Laurence himself played at all age levels right up to junior Division Four league before emigrating to New York in 1987, at the age of 18.

And one of the treasured trophies in his trophy cabinet is a Division Four Donegal Shield medal from 1984. Just 15 at the time, Laurence was a sub on the Pettigo team that defeated Dungloe in the final, in a replay in Fintra -a Dungloe team that included the writer, though I missed the replay through illness.

He joined Donegal New York on hitting the Big Apple and played for the club for a number of years. His greatest hour with Donegal New York on the playing fields was when he managed the club’s junior team to New York championship success in 1995.

After he hung up his playing boots he got involved in the administration side and held many positions before rising to chairman.

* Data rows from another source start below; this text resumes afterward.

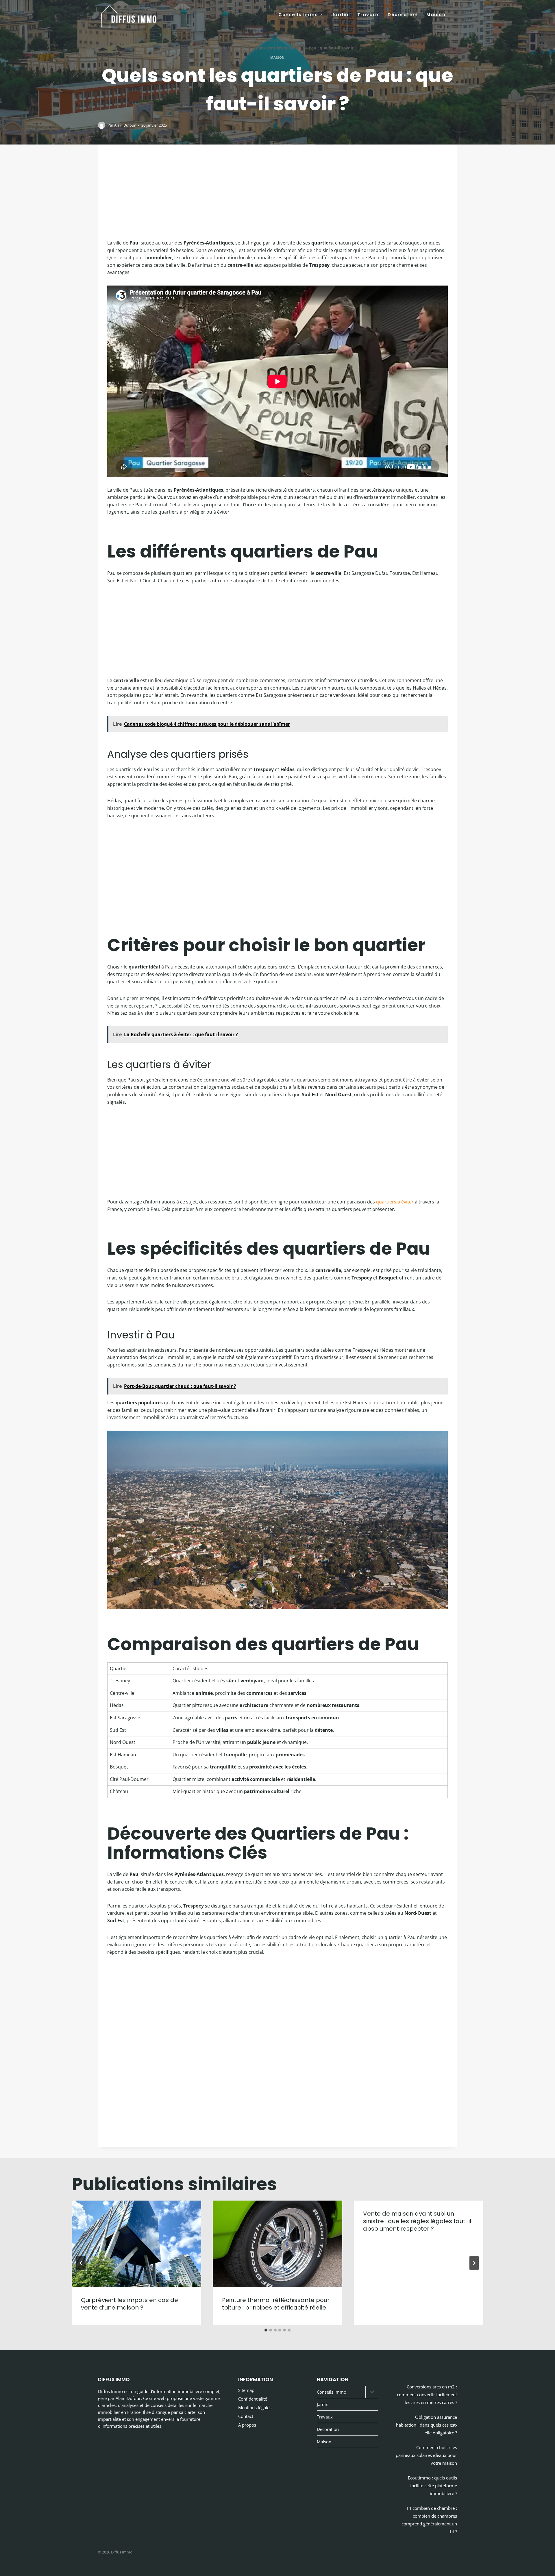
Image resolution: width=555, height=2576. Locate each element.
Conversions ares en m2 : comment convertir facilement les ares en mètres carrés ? (427, 2394)
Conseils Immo (331, 2392)
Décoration (403, 15)
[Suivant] (474, 2263)
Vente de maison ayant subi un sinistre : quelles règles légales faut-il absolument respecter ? (417, 2221)
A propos (247, 2425)
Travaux (368, 15)
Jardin (340, 15)
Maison (435, 15)
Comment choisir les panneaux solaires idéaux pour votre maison (426, 2455)
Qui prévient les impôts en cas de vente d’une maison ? (129, 2304)
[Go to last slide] (81, 2263)
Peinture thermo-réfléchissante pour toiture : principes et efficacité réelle (276, 2304)
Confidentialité (252, 2399)
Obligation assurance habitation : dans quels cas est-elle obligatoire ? (426, 2425)
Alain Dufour (125, 125)
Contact (245, 2416)
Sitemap (246, 2390)
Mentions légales (254, 2407)
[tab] (265, 2330)
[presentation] (136, 2244)
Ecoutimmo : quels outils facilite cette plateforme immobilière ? (432, 2485)
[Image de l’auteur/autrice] (101, 125)
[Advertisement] (277, 196)
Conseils (242, 48)
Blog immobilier (214, 48)
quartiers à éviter (395, 1202)
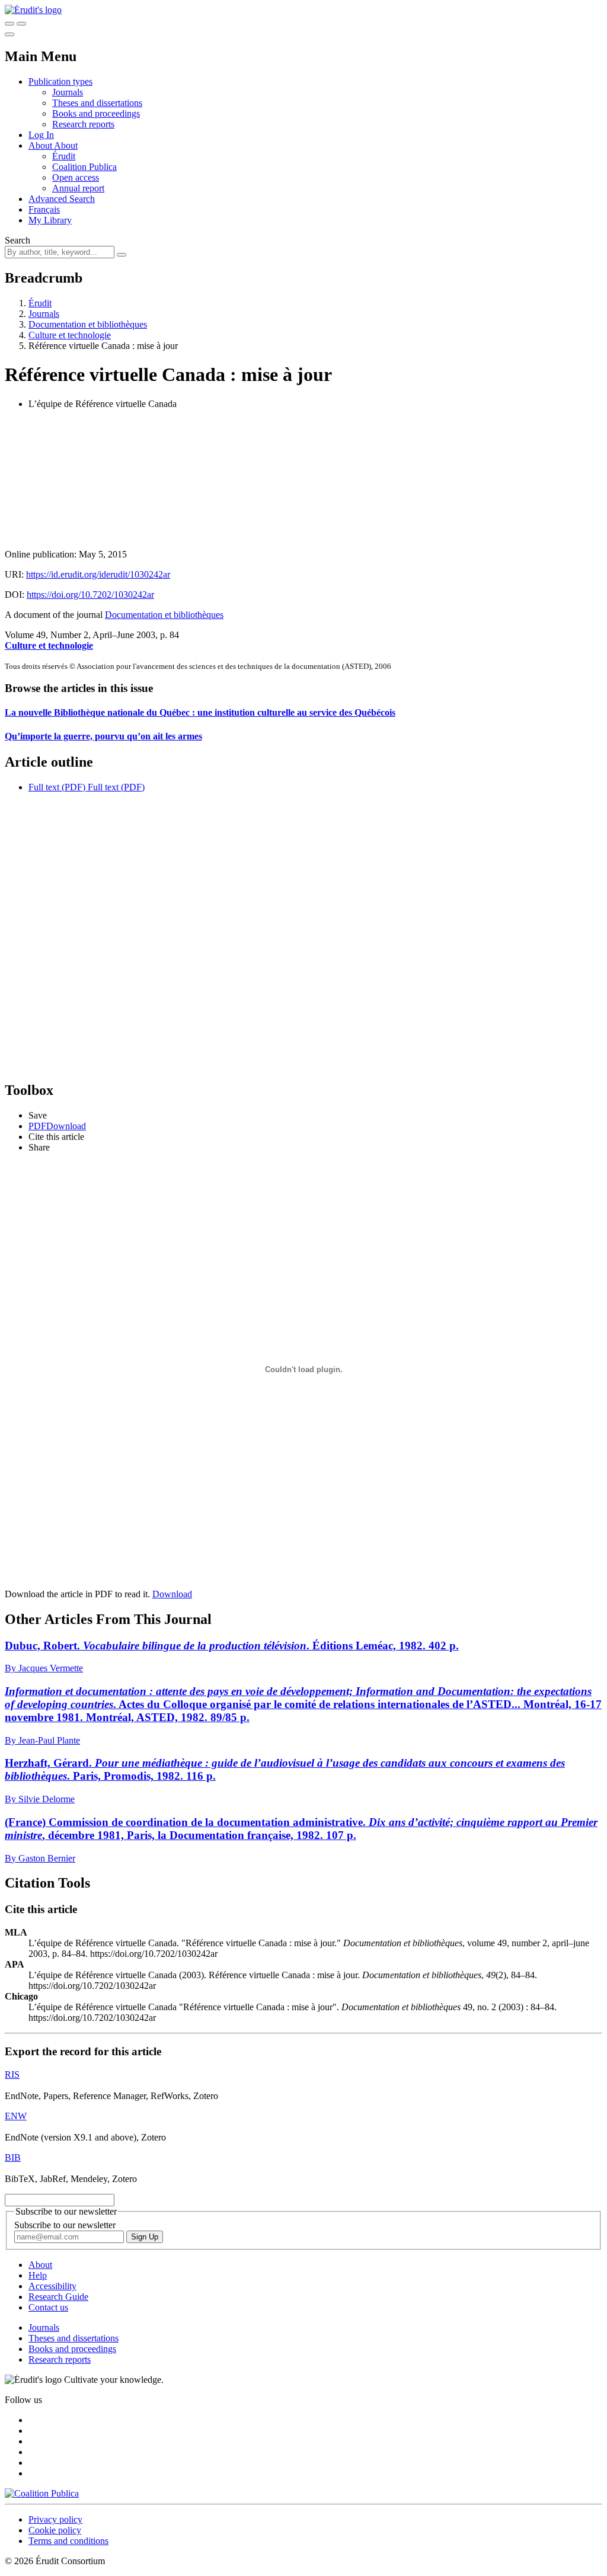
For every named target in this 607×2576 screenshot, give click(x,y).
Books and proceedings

He served 13 years in the club’s top job before graduating to the New York Board as senior divisional chairman. The Division Board is the body that oversees the running of all senior clubs, both football and hurling, under the board’s jurisdiction.

And from there he moved to New York board chairman, a position he held for the three years prior to his elevation to the top job at the end of November.

And now he holds the reigns for the Association in one of the capitals of the world in a time of great change and many challenges.

But have no fear; in the hands of Laurence McGrath, the Association couldn’t be safer. He is a GAA through and through; it’s in his genes.